Eating: I
A father, a son and a jet-lagged, puzzled girl sit at a table together.
No one speaks. No one dares to raise their gaze upwards in fear of locking eyes
with another. The only sound emitted from this unplanned rendezvous is the slurping
of noodles into mouths and the tapping of chopsticks against soup bowls. Each
party has a single objective in mind: to finish their broth the fastest and
leave as swiftly as possible, so as to avoid any potential for future human
interaction. Looking around the compact soup deli, it seems as though all
customers are participants in an unspoken competition of “Who can be the most
efficient eater?”. Bodies no longer move with spontaneity, but are in a
trance-like state, repeating the same series of mechanical movements over and
over again; faces peering downwards, soup spoons and chopsticks moving manically
between mouth and bowl. Every limb knows exactly where to go during this seemingly
automated pattern of movement. There are simply no distractions from the task
at hand: the body continues to execute its instructions regardless of the interruption,
spoon into broth, chopsticks cling on noodles, eyes still lowered to the
ground. Was everyone taught this wonderfully-synchronised choreography in
school?
This was my first experience of
eating in Hong Kong. Having spent the last 30 hours of my life in solitude,
running from gate to gate in foreign airports and gesticulating in novel,
inventive ways to Hong Kong locals who appeared to have close to zero interest
in giving me directions, all I longed for was a steamy bowl of noodle soup to
comfort and caress my deeply disorientated soul. Little did I know that Hong
Kong was not necessarily the place for slow-paced eating: as I entered through
the door of the first noodle shop I found, not only was I thrust into a cloud
of spice-laden steam, but was also grabbed by a pair of hands that forcefully pushed
me into a seat on a table with two locals. Coming from Germany, a country where
eating in close quarters with strangers is not a quotidian occurrence, I was
taken aback by the apparent normalcy of sharing my experience of lunch with
people I did not know and, notably, could not even speak to. After hardly two minutes,
a woman placed a soup bowl in front of me, handed me a pair of chopsticks and a
soup spoon and ordered me to “Eat!”, pointing her index finger at me, then the
soup. And so, the series of robotic movements began. I deliberated whether I
should introduce myself to the father and son, two people whose feet were only
a few centimetres from mine, but after registering the implicit “No talking”

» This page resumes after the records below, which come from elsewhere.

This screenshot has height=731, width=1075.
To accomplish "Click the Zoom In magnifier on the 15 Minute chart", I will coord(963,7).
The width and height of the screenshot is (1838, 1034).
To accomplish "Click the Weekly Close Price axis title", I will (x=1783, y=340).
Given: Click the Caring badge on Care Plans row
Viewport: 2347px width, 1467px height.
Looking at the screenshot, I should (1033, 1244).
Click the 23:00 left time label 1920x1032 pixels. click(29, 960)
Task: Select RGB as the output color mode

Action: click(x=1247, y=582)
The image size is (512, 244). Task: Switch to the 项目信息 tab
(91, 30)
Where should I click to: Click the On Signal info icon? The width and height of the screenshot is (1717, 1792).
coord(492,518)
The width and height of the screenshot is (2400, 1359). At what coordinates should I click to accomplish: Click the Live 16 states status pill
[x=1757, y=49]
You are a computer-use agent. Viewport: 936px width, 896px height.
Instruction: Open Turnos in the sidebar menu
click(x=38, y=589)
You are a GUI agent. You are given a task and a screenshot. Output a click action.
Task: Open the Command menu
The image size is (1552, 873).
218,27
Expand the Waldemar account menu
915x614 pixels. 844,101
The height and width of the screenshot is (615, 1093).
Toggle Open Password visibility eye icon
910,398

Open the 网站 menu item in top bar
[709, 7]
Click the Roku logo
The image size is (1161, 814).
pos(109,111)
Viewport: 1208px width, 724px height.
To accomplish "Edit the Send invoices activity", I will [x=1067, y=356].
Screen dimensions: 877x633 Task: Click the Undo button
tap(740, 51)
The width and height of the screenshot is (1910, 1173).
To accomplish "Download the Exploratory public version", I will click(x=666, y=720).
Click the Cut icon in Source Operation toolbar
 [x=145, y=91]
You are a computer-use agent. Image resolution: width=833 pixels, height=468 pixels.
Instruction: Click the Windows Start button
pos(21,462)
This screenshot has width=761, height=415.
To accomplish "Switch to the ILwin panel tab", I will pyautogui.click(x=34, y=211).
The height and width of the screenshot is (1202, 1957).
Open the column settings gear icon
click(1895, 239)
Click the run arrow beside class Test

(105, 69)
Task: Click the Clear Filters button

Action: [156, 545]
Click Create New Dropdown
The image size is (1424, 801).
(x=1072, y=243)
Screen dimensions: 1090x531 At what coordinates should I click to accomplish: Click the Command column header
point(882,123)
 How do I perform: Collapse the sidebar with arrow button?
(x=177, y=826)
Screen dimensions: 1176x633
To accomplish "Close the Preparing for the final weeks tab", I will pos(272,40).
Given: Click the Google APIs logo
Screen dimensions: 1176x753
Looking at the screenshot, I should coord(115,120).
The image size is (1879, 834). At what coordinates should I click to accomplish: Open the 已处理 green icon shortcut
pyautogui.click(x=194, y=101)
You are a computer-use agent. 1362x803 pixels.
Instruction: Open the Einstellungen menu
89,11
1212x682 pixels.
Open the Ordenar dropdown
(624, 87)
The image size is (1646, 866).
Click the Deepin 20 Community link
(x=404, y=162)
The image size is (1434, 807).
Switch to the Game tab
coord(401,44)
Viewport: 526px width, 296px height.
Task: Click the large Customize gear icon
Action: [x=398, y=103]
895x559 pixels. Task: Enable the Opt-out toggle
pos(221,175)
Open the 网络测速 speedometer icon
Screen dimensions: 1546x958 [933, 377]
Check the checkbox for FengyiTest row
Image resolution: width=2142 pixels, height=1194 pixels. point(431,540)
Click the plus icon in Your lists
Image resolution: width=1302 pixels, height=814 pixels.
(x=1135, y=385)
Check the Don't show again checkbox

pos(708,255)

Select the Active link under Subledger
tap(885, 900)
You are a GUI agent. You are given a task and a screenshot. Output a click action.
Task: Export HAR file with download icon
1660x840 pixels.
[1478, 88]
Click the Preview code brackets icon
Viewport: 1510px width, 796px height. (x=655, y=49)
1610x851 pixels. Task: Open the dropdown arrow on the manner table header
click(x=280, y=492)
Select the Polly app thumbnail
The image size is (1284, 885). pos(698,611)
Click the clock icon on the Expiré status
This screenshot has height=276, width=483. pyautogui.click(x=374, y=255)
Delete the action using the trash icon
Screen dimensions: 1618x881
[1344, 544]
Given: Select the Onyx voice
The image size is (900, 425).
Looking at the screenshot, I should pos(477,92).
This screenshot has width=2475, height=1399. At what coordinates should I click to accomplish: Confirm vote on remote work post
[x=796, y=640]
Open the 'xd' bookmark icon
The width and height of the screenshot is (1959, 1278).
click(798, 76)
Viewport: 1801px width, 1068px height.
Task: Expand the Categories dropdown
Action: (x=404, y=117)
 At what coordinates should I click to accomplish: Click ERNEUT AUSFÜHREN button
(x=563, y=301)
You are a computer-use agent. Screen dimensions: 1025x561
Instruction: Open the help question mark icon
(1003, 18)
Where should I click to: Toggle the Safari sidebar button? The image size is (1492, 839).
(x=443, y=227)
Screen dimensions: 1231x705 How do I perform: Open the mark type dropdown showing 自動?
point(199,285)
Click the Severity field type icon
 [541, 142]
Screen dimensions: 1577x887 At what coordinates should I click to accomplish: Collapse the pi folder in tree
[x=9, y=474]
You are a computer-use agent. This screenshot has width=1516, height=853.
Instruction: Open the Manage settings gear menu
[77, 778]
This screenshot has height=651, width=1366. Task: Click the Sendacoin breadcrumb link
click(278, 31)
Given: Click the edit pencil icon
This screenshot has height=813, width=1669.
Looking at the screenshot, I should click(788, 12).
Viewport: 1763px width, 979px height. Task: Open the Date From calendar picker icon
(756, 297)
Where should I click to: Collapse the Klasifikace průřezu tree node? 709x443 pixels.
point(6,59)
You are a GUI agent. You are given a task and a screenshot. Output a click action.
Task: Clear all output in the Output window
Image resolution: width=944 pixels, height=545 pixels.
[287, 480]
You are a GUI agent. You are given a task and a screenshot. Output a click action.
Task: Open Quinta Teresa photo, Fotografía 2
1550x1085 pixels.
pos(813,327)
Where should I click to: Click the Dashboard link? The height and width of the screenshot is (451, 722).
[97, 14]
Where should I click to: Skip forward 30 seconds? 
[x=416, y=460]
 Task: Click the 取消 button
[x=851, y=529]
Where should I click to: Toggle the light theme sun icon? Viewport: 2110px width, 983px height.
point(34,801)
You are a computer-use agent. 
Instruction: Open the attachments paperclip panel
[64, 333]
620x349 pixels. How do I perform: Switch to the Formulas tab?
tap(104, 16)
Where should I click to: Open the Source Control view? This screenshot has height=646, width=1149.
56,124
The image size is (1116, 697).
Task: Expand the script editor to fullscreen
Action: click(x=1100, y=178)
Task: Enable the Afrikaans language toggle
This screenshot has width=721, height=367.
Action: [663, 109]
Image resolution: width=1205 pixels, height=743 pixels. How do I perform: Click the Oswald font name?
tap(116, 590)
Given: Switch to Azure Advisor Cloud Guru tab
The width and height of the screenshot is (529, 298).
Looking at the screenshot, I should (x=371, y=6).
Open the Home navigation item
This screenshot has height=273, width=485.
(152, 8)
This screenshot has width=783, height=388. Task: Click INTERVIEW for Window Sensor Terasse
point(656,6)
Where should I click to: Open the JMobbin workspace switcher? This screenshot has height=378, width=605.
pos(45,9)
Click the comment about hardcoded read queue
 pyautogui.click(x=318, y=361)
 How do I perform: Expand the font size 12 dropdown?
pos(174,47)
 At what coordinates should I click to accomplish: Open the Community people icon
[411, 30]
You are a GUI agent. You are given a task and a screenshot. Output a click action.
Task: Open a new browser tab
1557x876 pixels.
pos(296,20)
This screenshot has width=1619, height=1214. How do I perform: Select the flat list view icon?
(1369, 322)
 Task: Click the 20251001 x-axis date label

rule, I decided to simply get on with this soup and become a consumption
machine instead.
Although it began as a strange,
new experience, this silent eating session
of automated movements soon became enjoyable. In such a large city as Hong Kong – a place where you pass
thousands of people a day – it seemed reassuring to know that, whenever and
wherever you may choose to eat, you can sit down with a fellow stranger and
share the experience of your meal with them. While you may not speak nor
interact during these few minutes, the mere presence of someone whose life is
perhaps so different to yours, is something quite beautiful: you are together
for one moment on that particular day and may never see each other again. The
fleeting nature of this encounter suggests, on one hand, the obsoleteness of
this moment. On the other hand, it makes this experience all the more important:
for a few minutes, on the 24th of August 2018, I sat with a father
and son eating beef noodle soup together. I never knew their name, where they
came from, their story, but what I do know is that for some reason they decided
to come to the exact same place I was headed to and the world allowed us to
share a brief moment together that will probably become lost as a trivial,
worthless memory in each of our own lives.